Tout ça sans nourriture, juste avec de l'eau. Heureusement, le fait de partir à la fraiche limitera ma consommation. J'arriverai donc au refuge vers 10 h. 3h plus tard, j'arriverai dans un petit village.
Il me restera encore 20 km pour arriver à Ghisonaccia. Malheureusement, le village ne dispose d'aucun endroit pour me restaurer et je n'ai rien avalé depuis hier soir. Les 8 h d'effort m'ont quand même bien entammé.
Je demande donc à une dame si elle connait un endroit proche me permettant de me ravitailler. Immédiatement, elle m'invitera chez elle et me préparera un sandwich. Je devais avoir un visage marqué sans doute.
Je repartirai 1 h plus tard par un sentier qui me permettra de gagner 6 km.
j'arriverai donc vers 16 h au centre de secours de Ghisonaccia. Je ferais les 50 km restant pour rejoindre Laëtitia le lendemain matin.
30 juillet
Je n’ai pas de nouvelles de Sylvain depuis hier midi. Je sais uniquement qu’il a réussi à sortir du GR20 avec quelques difficultés et qu’il est arrivé dans un village où une femme semble-t-il très charmante l’a nourri et remonté le moral, merci madame!
Mais une nuit a passé et je m’inquiète. Qu’a-t-il fait cette nuit, il est sur la national à l’heure qu’il est et il a forcément des moyens sur la route pour me téléphoner. Cela va faire un jour et demi sans aucune nouvelle. Je me fait des films et exagère semble-t-il la situation.
Et pourtant, cela fait 8 mois que nous sommes ensemble 24h/24, il est difficile pour moi de vivre sans lui à moins de 10 mètres et là, 100 kilomètres de montagne nous séparent. Tout est possible. Surtout parce qu’il quitte le sentier à cause d’une grande fatigue général et un manque d’hydratation sur le GR.
Les heures passent, il est 17h30, j’angoisse de façon démesurée comme la veille de partir au Cap Nord (peur de l’inconnu). Je fais part de mes appréhensions aux pompiers de Cervione qui m’accueillent depuis 2 jours à la caserne en attendant Sylvain.

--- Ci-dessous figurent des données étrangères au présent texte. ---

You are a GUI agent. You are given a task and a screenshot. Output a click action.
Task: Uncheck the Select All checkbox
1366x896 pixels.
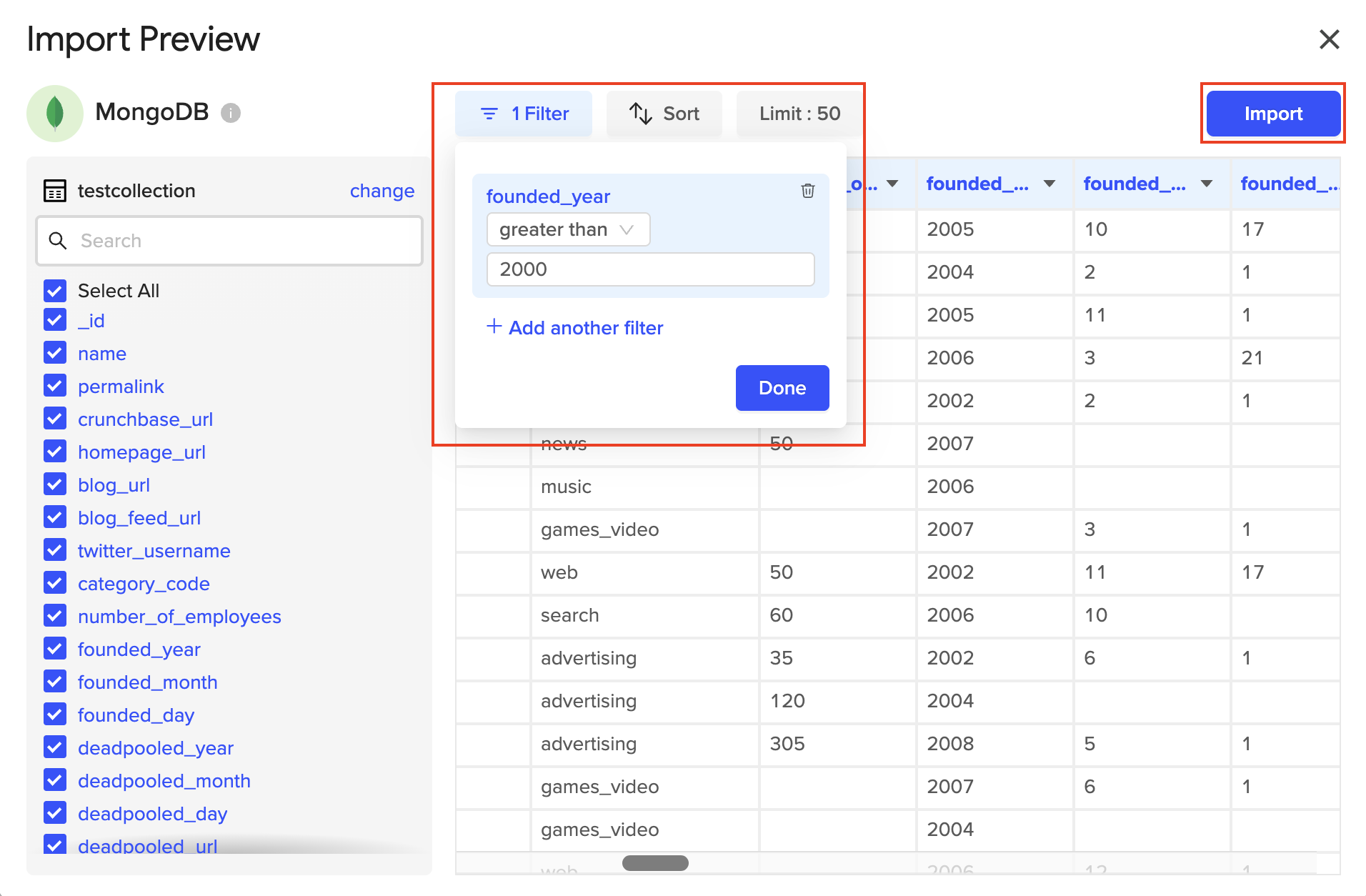click(55, 291)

Le chef de garde décide sans me prévenir d’aller à sa rencontre avec un véhicule de casernement. Je le revois un peu plus tard dans les locaux et me dit avec
assurance: « Votre collègue porte un tee-shirt orange, sac à dos et bâtons de ski, et bien il est à moins d’un kilomètre d’… »
Ce pauvre monsieur n’a pas le temps de terminer sa phrase que le linge blanc que je portais dans les bras tomba à terre avec le téléphone portable s’écrasant au sol complètement disloqué.

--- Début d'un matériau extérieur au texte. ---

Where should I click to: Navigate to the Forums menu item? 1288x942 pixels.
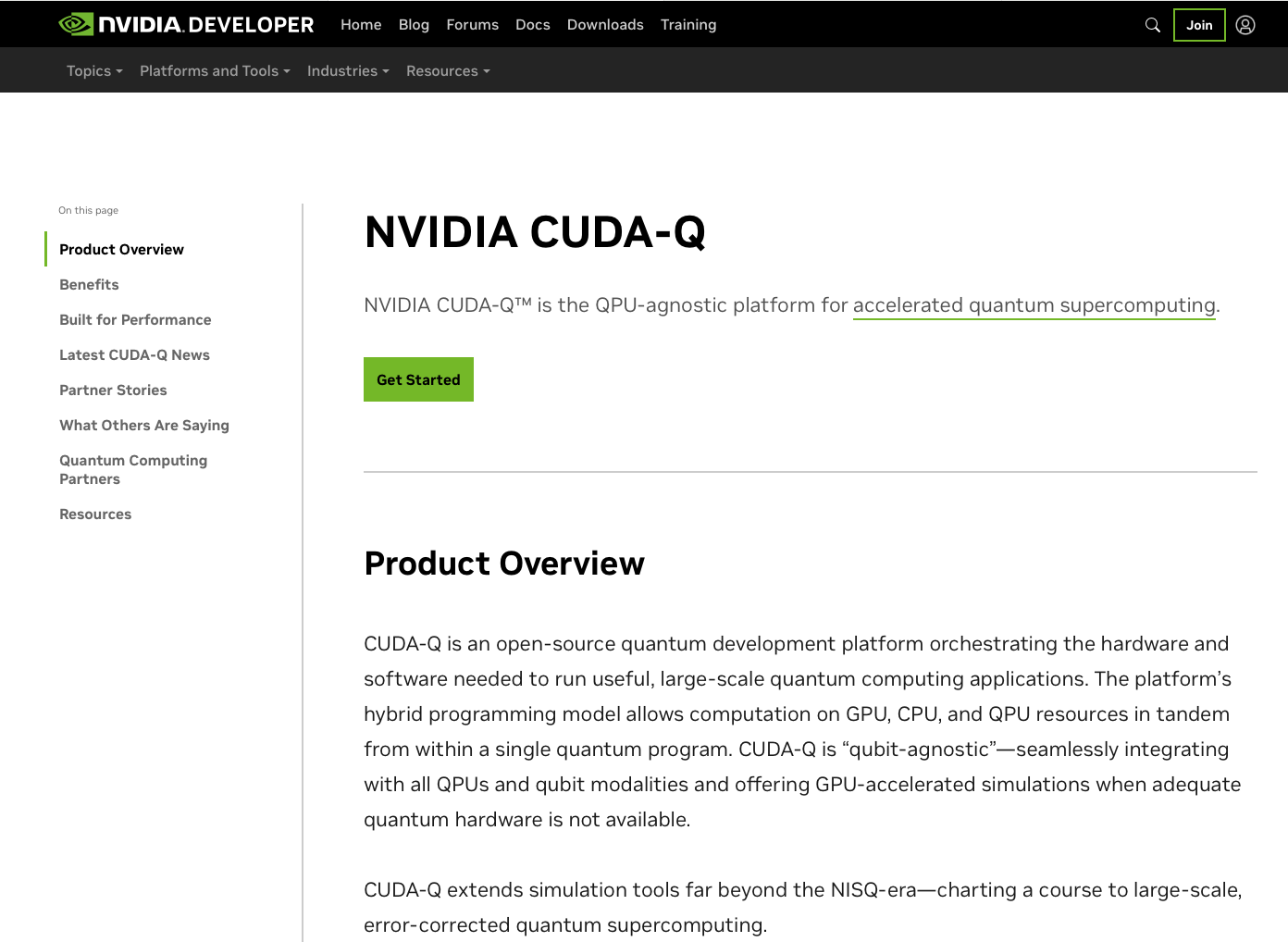472,25
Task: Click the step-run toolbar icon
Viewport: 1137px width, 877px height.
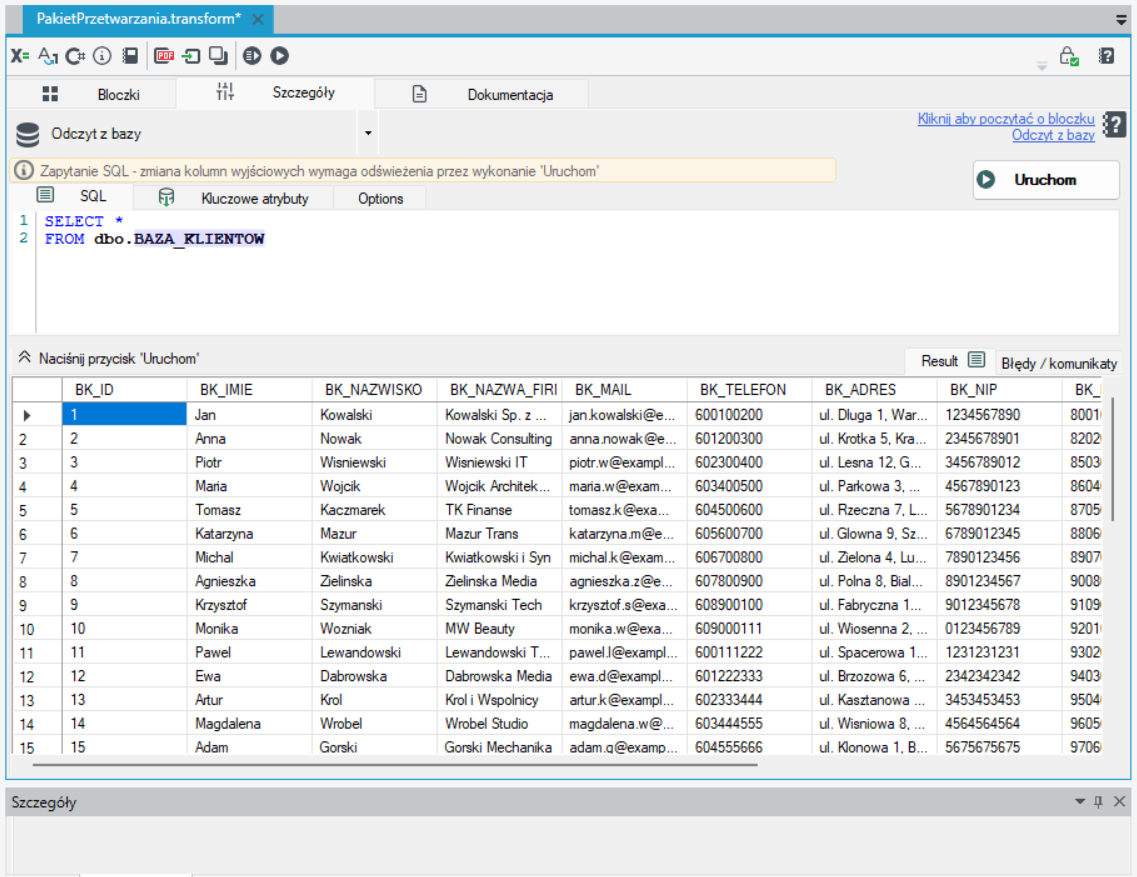Action: tap(252, 56)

Je file direction le réfrigérateur, attrape une boisson bien fraîche et pique un sprint mémorable direction la nationale. Mon cœur s’emballe d’excitation et de soulagement, mais dans quel état vais-je le retrouver ?
J’aperçois le tee-shirt orange et opère sans allure. D’un coup d’œil, je suis rassurée et vois qu’il se porte bien. Sa foulée, je la connais mieux que lui et sais dire ce qu’il se passe chez cet extra-terrestre des temps modernes.
Embrassade de soulagement pour tous les deux. Mais que font ces 2 là sur une nationale à s’embrasser, ont du se dire nos amis corse.
Il rentrera en caserne avec le respect de ses camarades pompiers.
Je le remettrai sur pied, il l’a bien mérité.
31 juillet
Bonjour à tous,
Nous reprenons la route ,cette fois-ci, à deux!
Et quel bonheur, comme une bouffée d'oxygène pour lui et moi.
Le terrain est vrai vrai boulevard pour Sylvain après ce qu'il vient de traverser. Pouvoir boire à saciété quand il le veut lui fait prendre conscience qu'il était vraiment dans des conditions plus que spartiates.
Et pour moi, avoir de l'aide morale et physique dans les montées change complètement la donne.
C'est donc vers Bastia que nous nous dirigeons où les pompiers de la ville nous attendent...
Enfin pas vraiment puisqu'ils sont à l'oeuvre depuis 10h00 ce matin pour un gros incendie d'usine qui a mobilisétoute une équipe.
Ils arrivent fort fatigués et nous aussi, la chaleur et le vent nous ont suivi toute la journée.
Mais tout ce passera bien malgré le manque de place. Ils nous libéreront une chambre avec un seul lit mais ce sera suffisant.
Nous ferons la connaissance de Ange dit "Tonton", un ancien bien sympathique et président de l'amicale entre autre. Un sacré gaillard avec un coeur en or.
Notre bateau pour Nice étant prévu pour 8h, il propose de nous emmener prendre le petit déjeuner en face de la caserne le lendemain matin à 6 h 30.